--- start of GIVEN INFORMATION ---

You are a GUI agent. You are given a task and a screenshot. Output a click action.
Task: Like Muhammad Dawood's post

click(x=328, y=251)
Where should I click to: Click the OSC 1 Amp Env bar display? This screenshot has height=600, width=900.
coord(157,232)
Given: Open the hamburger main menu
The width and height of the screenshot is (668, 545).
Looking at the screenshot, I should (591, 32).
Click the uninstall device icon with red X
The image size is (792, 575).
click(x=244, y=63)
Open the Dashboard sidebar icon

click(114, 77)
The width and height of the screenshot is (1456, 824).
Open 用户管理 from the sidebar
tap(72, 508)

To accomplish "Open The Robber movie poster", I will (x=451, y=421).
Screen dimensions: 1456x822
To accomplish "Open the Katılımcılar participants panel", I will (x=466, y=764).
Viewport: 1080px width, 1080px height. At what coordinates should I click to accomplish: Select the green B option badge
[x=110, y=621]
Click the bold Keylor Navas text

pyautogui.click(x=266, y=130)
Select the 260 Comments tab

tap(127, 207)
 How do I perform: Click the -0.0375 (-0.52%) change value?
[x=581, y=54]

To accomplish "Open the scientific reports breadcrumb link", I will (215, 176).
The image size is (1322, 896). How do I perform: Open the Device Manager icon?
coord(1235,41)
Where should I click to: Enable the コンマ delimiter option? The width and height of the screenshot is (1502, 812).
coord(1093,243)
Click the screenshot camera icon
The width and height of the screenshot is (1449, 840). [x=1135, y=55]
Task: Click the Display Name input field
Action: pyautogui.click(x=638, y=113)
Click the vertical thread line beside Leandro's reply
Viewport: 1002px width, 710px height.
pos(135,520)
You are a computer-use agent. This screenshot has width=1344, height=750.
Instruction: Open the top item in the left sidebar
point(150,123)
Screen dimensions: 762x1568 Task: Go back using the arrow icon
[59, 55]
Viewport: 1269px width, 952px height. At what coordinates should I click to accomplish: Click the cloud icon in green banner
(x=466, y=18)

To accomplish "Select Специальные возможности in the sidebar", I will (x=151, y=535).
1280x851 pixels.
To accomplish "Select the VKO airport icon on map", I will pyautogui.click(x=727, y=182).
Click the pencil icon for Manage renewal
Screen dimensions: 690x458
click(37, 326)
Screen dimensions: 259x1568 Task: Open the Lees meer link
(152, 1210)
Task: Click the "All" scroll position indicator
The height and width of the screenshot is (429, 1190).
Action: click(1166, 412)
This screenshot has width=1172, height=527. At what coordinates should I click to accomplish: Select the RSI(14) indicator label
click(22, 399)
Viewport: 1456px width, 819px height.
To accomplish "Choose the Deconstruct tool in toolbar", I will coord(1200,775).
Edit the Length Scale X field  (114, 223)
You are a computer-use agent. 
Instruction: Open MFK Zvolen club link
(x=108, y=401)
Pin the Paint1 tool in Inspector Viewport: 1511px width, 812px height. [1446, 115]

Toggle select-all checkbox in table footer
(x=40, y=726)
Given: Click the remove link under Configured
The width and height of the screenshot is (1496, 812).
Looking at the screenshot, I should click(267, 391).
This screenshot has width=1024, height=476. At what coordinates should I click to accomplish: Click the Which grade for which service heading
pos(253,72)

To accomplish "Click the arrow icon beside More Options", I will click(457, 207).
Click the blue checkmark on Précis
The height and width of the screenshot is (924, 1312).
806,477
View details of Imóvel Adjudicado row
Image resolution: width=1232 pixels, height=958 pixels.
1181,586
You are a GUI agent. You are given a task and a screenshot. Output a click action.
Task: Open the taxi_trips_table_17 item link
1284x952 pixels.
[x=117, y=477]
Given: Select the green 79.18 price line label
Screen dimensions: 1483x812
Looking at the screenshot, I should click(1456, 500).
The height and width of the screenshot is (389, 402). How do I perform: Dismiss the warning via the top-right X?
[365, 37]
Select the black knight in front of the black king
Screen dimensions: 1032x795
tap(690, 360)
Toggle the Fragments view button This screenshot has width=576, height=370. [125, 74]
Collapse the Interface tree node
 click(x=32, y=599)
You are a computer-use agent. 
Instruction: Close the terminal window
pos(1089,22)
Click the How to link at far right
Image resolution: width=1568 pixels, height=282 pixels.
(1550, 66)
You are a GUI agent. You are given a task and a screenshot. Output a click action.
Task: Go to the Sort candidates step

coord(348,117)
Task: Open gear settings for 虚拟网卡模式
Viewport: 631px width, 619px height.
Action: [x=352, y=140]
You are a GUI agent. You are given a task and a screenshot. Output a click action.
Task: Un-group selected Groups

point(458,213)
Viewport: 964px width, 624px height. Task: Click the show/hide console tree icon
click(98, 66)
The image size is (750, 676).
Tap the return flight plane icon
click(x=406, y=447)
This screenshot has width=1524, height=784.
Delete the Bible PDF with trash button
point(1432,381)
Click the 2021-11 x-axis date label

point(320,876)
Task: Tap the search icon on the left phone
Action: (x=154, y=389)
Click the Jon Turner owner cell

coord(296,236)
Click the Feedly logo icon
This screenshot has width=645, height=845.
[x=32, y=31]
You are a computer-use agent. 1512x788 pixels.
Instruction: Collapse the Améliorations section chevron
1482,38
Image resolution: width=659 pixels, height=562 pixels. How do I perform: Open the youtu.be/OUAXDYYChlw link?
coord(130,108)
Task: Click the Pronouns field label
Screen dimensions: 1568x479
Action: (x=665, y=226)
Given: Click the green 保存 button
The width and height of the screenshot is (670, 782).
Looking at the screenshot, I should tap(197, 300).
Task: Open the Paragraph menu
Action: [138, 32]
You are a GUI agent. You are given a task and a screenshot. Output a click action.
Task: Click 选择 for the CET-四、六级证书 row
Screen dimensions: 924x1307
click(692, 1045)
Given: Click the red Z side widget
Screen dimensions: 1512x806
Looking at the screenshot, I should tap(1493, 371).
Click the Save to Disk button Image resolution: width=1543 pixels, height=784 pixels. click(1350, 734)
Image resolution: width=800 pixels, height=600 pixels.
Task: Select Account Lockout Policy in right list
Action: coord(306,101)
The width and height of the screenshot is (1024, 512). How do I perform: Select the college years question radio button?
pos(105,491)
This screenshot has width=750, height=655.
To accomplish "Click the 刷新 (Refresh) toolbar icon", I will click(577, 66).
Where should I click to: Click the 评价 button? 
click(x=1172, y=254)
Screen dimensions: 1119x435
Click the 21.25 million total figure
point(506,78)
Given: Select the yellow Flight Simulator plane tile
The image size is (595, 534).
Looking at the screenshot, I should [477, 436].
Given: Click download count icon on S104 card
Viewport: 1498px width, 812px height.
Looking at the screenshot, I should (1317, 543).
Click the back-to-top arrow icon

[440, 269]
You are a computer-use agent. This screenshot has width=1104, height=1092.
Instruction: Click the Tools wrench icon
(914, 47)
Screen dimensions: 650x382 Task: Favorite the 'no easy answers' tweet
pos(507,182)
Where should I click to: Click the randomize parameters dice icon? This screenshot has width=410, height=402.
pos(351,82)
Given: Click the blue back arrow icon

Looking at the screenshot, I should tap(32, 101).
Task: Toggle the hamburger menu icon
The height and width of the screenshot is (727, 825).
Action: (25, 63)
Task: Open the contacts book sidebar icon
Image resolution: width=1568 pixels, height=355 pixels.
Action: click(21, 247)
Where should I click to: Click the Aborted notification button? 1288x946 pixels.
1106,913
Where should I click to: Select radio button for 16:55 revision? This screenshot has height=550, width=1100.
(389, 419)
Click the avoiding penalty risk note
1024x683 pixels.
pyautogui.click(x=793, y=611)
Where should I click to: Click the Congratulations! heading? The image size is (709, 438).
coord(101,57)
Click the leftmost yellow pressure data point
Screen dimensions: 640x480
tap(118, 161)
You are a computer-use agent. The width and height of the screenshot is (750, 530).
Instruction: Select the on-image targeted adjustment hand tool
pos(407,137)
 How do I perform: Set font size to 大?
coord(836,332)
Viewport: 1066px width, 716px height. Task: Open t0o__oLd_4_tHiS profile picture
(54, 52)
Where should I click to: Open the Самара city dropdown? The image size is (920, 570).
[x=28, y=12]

--- end of GIVEN INFORMATION ---

In the material, starting at the line containing "will (215, 176)." and ending at the line containing "will (x=151, y=535).", change "sidebar" to "side panel" and leave everything else as it is. Give back only those lines.

(THE REPLY):
To accomplish "Open the scientific reports breadcrumb link", I will (215, 176).
The image size is (1322, 896). How do I perform: Open the Device Manager icon?
coord(1235,41)
Where should I click to: Enable the コンマ delimiter option? The width and height of the screenshot is (1502, 812).
coord(1093,243)
Click the screenshot camera icon
The width and height of the screenshot is (1449, 840). [x=1135, y=55]
Task: Click the Display Name input field
Action: pyautogui.click(x=638, y=113)
Click the vertical thread line beside Leandro's reply
Viewport: 1002px width, 710px height.
pos(135,520)
You are a computer-use agent. This screenshot has width=1344, height=750.
Instruction: Open the top item in the left side panel
point(150,123)
Screen dimensions: 762x1568 Task: Go back using the arrow icon
[59, 55]
Viewport: 1269px width, 952px height. At what coordinates should I click to accomplish: Click the cloud icon in green banner
(x=466, y=18)

To accomplish "Select Специальные возможности in the side panel", I will (x=151, y=535).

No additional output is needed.